• What is needed:
The records that follow must be repeated exactly, minus the images.

[Collected data entries]
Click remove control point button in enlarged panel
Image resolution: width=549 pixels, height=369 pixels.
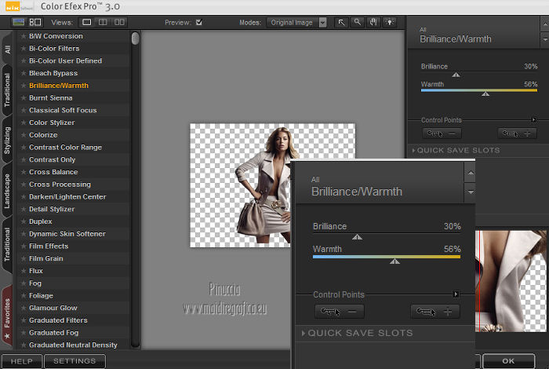340,312
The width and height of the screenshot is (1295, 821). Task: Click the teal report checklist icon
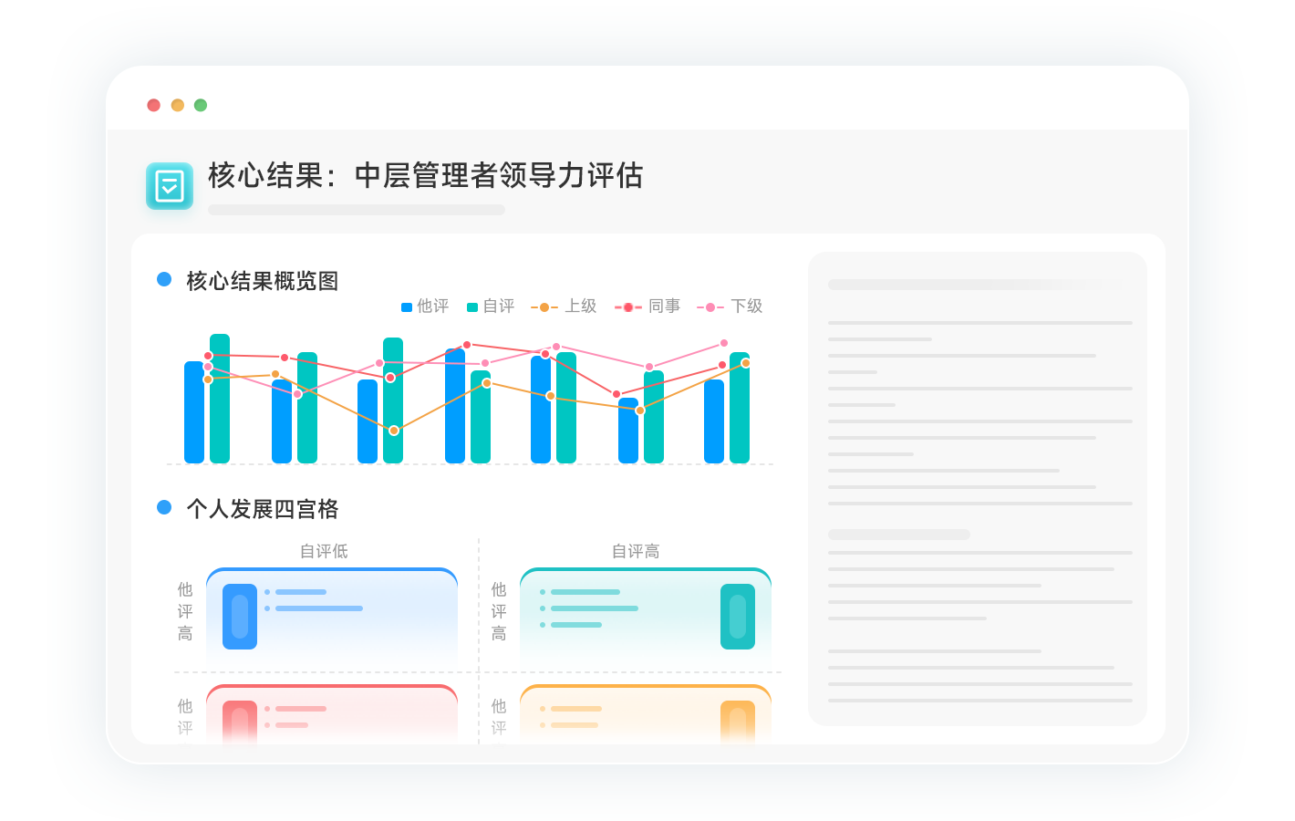(x=170, y=186)
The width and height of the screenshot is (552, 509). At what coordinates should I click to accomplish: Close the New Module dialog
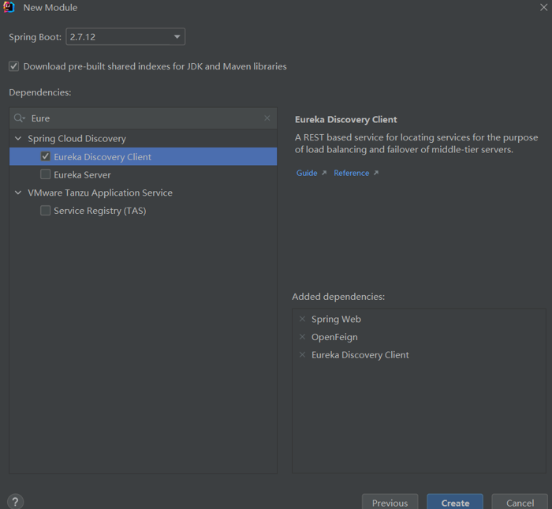tap(542, 8)
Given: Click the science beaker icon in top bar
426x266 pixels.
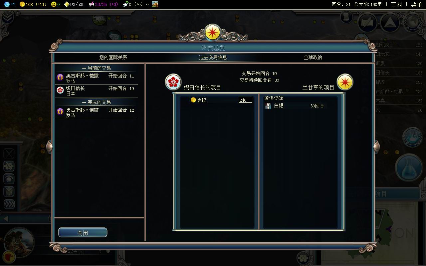Looking at the screenshot, I should (x=7, y=4).
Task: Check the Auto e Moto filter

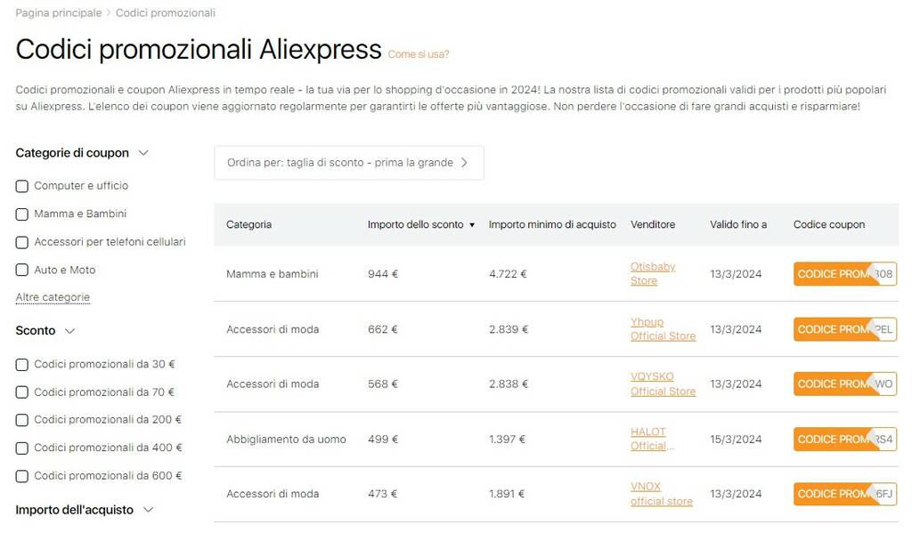Action: (x=20, y=270)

• Result for this exercise:
Click remove control point button in enlarged panel
Image resolution: width=549 pixels, height=369 pixels.
340,312
The width and height of the screenshot is (1295, 821). Task: Click the teal report checklist icon
(x=170, y=186)
The width and height of the screenshot is (552, 509). At what coordinates should I click to accomplish: Close the New Module dialog
tap(542, 8)
Given: Click the science beaker icon in top bar
426x266 pixels.
Looking at the screenshot, I should (x=7, y=4).
Task: Check the Auto e Moto filter

Action: (x=20, y=270)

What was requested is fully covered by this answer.